3) Did you wish they just provided more inserts or new wheels to really make it more true to the show?
Heh, funny.
To be honest, my wheel has gotten old enough that the glue holding the paper on the wheel doesn\'t hold anymore unless I keep one of the inserts clipped in. So if I wanted to go and make the other configurations, or one of my own, I could and clip it in.
Usually, here\'s what I end up doing:
Round 2: 500 goes over the red 150
Round 3: 900 goes over the blue 150, 2500 goes over the brown 250, I leave the 500 on the wheel
Round 4: 5000 goes over the yellow 100, I move the 1000 over to the red 150, and the 500 goes over to the brown 100
The thing we never got the straight answer to, I don\'t think, is whatever happened to those inserts that were shown on the box? There was a yellow 1000, green 1500, blue 2000, red 2500, and an orange... something... underneath them.

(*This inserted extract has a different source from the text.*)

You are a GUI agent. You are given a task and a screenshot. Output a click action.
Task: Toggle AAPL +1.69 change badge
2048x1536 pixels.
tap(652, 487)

Adam Nedeff covered this on his very own web site, but what makes sense is that the box art was from a previous version of the game that would approximate the daytime version as opposed to the nighttime one.The thing we never got the straight answer to, I don\'t think, is whatever happened to those inserts that were shown on the box? There was a yellow 1000, green 1500, blue 2000, red 2500, and an orange... something... underneath them.

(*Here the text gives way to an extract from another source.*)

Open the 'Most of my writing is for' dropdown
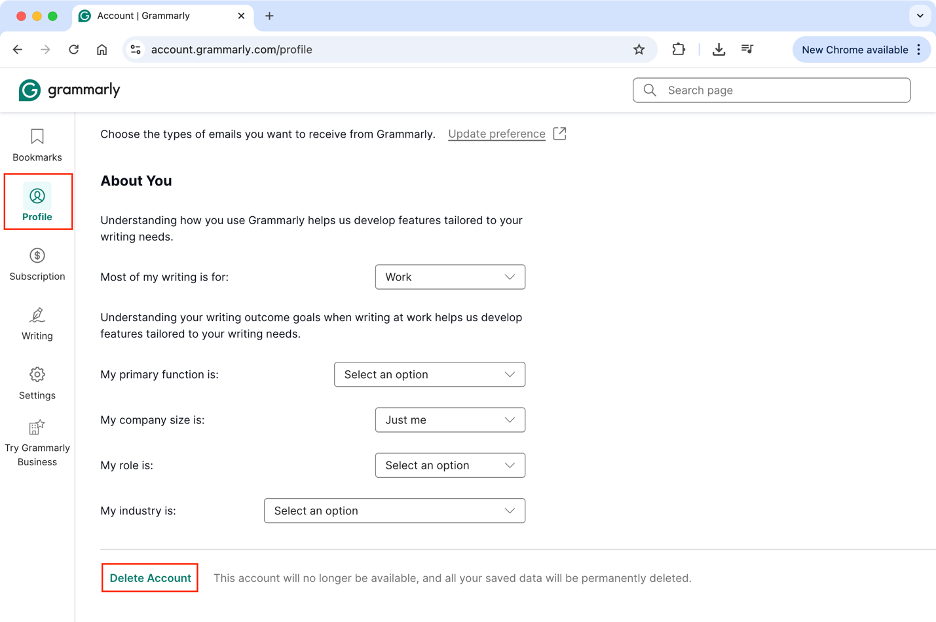936x622 pixels. click(450, 277)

Although it wasn\'t the \"Deluxe\" game, I didn\'t like the wheel configuration of the original 1985 Pressman game when I got it as it was taken straight from the daytime show (the 100-200-300-400-500-100, specificaly) so I penciled in an extra \"0\" over that second 100 to make it $1000......
As a kid who almost never watched the daytime version (at least after I started going to school), I always wondered why my board game has so many obvious errors on the wheel. I took it upon myself to write in the negative space around the wheel the \'proper\' nighttime values around every \'incorrect\' one.
But if that\'s the case, why use a $2,500 wedge when the highest value daytime ever used was $2,000?Adam Nedeff covered this on his very own web site, but what makes sense is that the box art was from a previous version of the game that would approximate the daytime version as opposed to the nighttime one.
Oh, yeah, one other thing I always cried foul over when they came out with these games in the 80\'s: the first value after the Bankrupt was 300 and not 350. Never made sense to me why. Sarcastically speaking, were they that worried about our math skills that they thought we couldn\'t work with that number? I understood the 250 replacing the 175 all along, but that 350 should\'ve been there to me. So I taped my own 5 in the proper font and color over the 0.